# start of Raw data

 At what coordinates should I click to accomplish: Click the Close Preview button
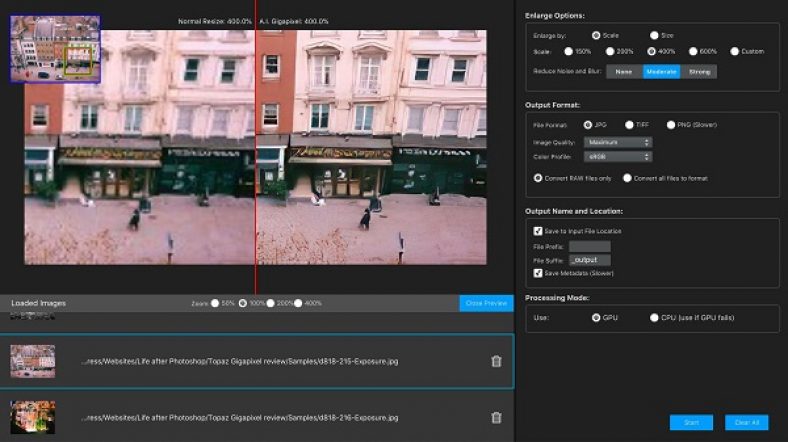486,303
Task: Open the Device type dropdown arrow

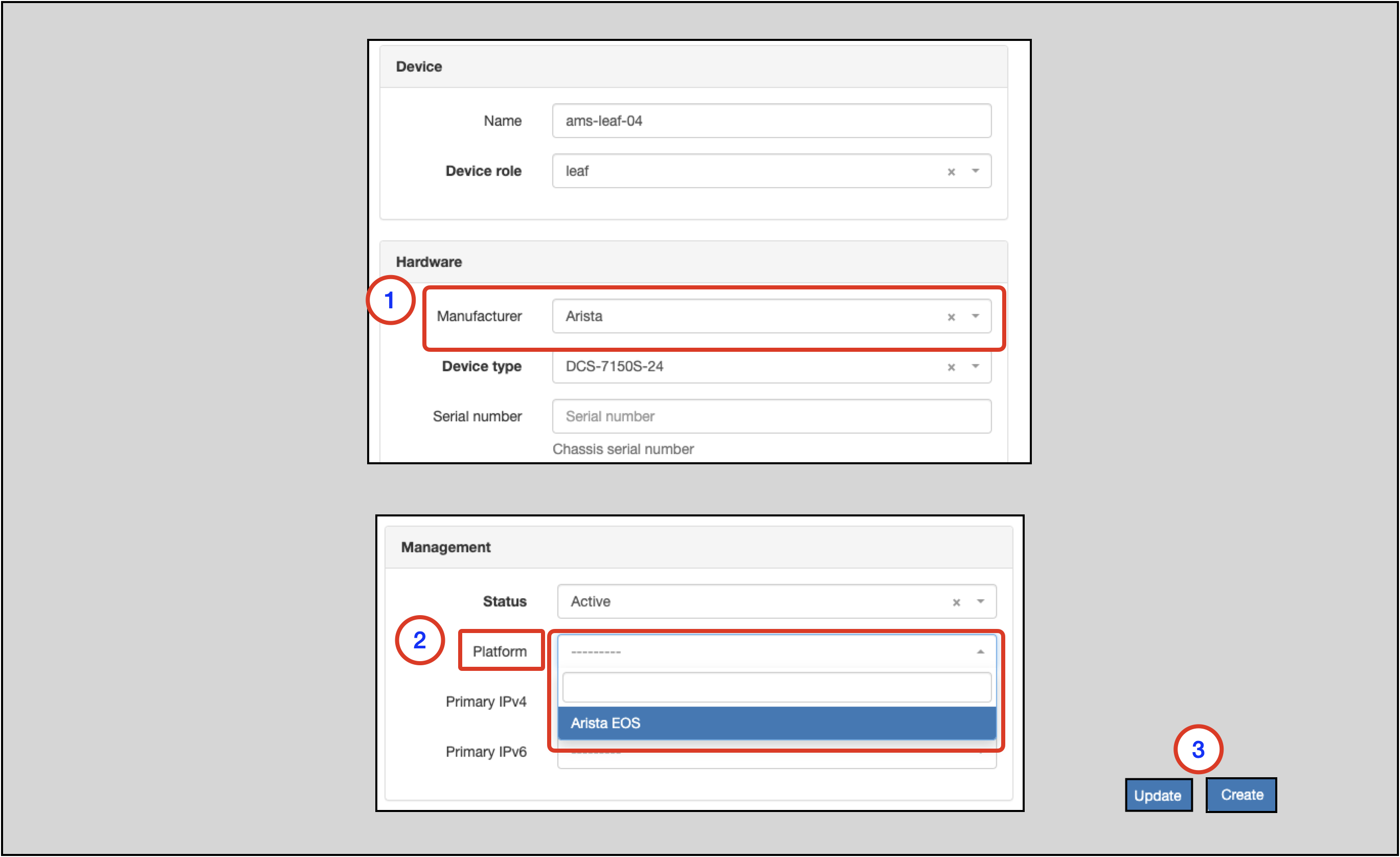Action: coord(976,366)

# end of Raw data
# start of Raw data

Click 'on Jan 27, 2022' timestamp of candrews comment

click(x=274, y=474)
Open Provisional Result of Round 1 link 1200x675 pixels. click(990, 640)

# end of Raw data
# start of Raw data

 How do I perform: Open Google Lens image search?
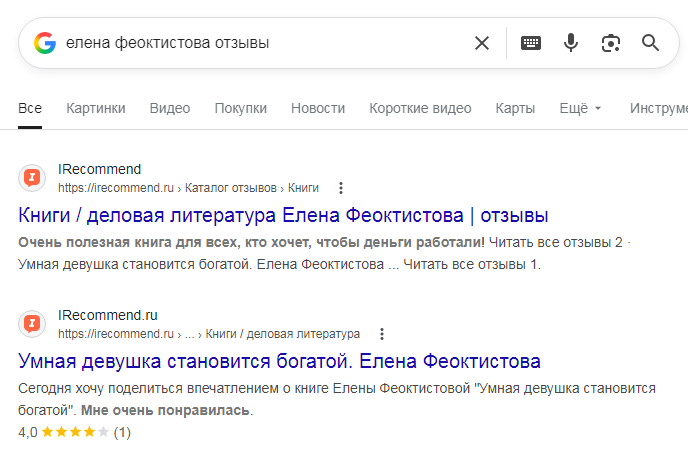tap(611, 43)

# end of Raw data

Please update the rows starting with the line that contains "Click 'on Jan" and going on through the line that contains "Open Provisional Result", replacing "link" with "button" and changing nothing else. Return only those lines.

Click 'on Jan 27, 2022' timestamp of candrews comment

click(x=274, y=474)
Open Provisional Result of Round 1 button 1200x675 pixels. click(990, 640)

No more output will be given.